Your task: Give again, word for word, each line below starting at the one that contains "Open the app grid launcher icon" and ending at the one that contains "Select the Copy".

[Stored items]
⁂

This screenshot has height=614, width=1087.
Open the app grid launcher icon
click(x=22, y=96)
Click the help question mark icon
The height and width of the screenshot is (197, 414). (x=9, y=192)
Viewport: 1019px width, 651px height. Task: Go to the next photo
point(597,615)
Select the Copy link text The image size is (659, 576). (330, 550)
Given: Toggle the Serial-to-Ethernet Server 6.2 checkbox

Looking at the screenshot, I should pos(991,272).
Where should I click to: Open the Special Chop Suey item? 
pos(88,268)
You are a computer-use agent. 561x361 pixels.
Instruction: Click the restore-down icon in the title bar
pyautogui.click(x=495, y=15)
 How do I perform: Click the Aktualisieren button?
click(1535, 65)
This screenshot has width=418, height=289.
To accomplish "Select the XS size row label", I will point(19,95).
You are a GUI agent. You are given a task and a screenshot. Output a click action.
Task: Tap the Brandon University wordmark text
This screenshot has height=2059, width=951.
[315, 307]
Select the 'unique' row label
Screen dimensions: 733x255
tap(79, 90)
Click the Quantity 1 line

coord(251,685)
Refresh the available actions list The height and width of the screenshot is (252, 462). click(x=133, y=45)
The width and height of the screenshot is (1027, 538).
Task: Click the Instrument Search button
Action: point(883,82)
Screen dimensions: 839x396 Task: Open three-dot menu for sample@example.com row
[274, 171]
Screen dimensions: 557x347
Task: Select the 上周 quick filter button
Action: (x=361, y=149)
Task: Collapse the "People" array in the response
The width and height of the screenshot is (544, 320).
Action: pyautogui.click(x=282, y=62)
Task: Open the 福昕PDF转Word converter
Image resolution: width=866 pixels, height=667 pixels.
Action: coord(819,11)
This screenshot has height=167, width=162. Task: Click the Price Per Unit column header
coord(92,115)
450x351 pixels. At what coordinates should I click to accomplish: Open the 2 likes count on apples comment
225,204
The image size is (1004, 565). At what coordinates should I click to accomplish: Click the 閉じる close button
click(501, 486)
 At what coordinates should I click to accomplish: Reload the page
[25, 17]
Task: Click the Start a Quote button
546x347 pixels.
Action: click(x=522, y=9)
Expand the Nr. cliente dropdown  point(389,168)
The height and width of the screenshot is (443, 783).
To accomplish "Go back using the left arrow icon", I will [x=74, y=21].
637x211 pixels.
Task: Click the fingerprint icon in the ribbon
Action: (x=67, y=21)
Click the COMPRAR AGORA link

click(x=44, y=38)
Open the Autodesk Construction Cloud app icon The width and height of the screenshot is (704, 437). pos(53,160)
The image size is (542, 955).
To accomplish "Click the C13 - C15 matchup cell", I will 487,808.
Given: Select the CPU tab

⁂

Answer to the exercise:
Open the app grid launcher icon
click(x=22, y=96)
Click the help question mark icon
The height and width of the screenshot is (197, 414). (x=9, y=192)
Viewport: 1019px width, 651px height. Task: Go to the next photo
point(597,615)
Select the Copy link text The image size is (659, 576). (330, 550)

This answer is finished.